WHAT THE TASK REQUIRES -> Change every "GUI agent" in the material below to "computer-use agent", leaving everything else untouched.

(Stored data entries)
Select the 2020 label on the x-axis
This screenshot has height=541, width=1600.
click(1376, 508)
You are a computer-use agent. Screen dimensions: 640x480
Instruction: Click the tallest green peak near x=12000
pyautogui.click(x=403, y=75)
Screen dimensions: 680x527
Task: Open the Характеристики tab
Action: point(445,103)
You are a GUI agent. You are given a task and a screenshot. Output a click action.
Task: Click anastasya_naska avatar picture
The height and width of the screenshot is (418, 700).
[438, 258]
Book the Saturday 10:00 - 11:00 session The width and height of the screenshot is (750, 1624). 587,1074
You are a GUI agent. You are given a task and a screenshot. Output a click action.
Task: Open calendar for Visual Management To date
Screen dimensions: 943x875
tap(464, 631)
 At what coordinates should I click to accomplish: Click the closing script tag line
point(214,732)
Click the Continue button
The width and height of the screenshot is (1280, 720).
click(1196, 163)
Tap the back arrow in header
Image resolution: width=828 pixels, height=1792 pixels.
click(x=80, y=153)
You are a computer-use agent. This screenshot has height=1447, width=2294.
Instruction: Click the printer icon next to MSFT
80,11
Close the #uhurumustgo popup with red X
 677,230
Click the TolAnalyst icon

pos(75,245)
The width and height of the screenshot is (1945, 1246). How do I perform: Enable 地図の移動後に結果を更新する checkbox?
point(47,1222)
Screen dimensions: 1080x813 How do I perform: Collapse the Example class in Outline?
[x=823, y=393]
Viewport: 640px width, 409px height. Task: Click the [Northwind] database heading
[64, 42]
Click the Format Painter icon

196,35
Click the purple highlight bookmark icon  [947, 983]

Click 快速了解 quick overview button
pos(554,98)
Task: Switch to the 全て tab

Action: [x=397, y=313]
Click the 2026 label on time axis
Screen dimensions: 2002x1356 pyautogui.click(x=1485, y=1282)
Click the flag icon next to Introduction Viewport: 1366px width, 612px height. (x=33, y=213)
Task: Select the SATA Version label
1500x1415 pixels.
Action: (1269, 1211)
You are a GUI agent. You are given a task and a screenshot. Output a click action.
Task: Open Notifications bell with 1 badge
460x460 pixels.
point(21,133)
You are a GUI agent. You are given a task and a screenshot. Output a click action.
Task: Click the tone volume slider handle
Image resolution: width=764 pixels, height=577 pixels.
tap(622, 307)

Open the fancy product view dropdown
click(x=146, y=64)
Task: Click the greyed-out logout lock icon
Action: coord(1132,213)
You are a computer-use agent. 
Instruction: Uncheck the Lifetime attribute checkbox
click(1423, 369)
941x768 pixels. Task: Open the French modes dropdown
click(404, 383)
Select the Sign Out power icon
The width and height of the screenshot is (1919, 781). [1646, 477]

RESPONSE BELOW ->
Select the 2020 label on the x-axis
This screenshot has height=541, width=1600.
click(1376, 508)
You are a computer-use agent. Screen dimensions: 640x480
Instruction: Click the tallest green peak near x=12000
pyautogui.click(x=403, y=75)
Screen dimensions: 680x527
Task: Open the Характеристики tab
Action: point(445,103)
You are a computer-use agent. You are given a task and a screenshot. Output a click action.
Task: Click anastasya_naska avatar picture
The height and width of the screenshot is (418, 700).
[438, 258]
Book the Saturday 10:00 - 11:00 session The width and height of the screenshot is (750, 1624). 587,1074
You are a computer-use agent. You are given a task and a screenshot. Output a click action.
Task: Open calendar for Visual Management To date
Screen dimensions: 943x875
tap(464, 631)
 At what coordinates should I click to accomplish: Click the closing script tag line
point(214,732)
Click the Continue button
The width and height of the screenshot is (1280, 720).
click(1196, 163)
Tap the back arrow in header
Image resolution: width=828 pixels, height=1792 pixels.
click(x=80, y=153)
You are a computer-use agent. This screenshot has height=1447, width=2294.
Instruction: Click the printer icon next to MSFT
80,11
Close the #uhurumustgo popup with red X
 677,230
Click the TolAnalyst icon

pos(75,245)
The width and height of the screenshot is (1945, 1246). How do I perform: Enable 地図の移動後に結果を更新する checkbox?
point(47,1222)
Screen dimensions: 1080x813 How do I perform: Collapse the Example class in Outline?
[x=823, y=393]
Viewport: 640px width, 409px height. Task: Click the [Northwind] database heading
[64, 42]
Click the Format Painter icon

196,35
Click the purple highlight bookmark icon  [947, 983]

Click 快速了解 quick overview button
pos(554,98)
Task: Switch to the 全て tab

Action: [x=397, y=313]
Click the 2026 label on time axis
Screen dimensions: 2002x1356 pyautogui.click(x=1485, y=1282)
Click the flag icon next to Introduction Viewport: 1366px width, 612px height. (x=33, y=213)
Task: Select the SATA Version label
1500x1415 pixels.
Action: (1269, 1211)
You are a computer-use agent. You are given a task and a screenshot. Output a click action.
Task: Open Notifications bell with 1 badge
460x460 pixels.
point(21,133)
You are a computer-use agent. You are given a task and a screenshot. Output a click action.
Task: Click the tone volume slider handle
Image resolution: width=764 pixels, height=577 pixels.
tap(622, 307)

Open the fancy product view dropdown
click(x=146, y=64)
Task: Click the greyed-out logout lock icon
Action: coord(1132,213)
You are a computer-use agent. 
Instruction: Uncheck the Lifetime attribute checkbox
click(1423, 369)
941x768 pixels. Task: Open the French modes dropdown
click(404, 383)
Select the Sign Out power icon
The width and height of the screenshot is (1919, 781). [1646, 477]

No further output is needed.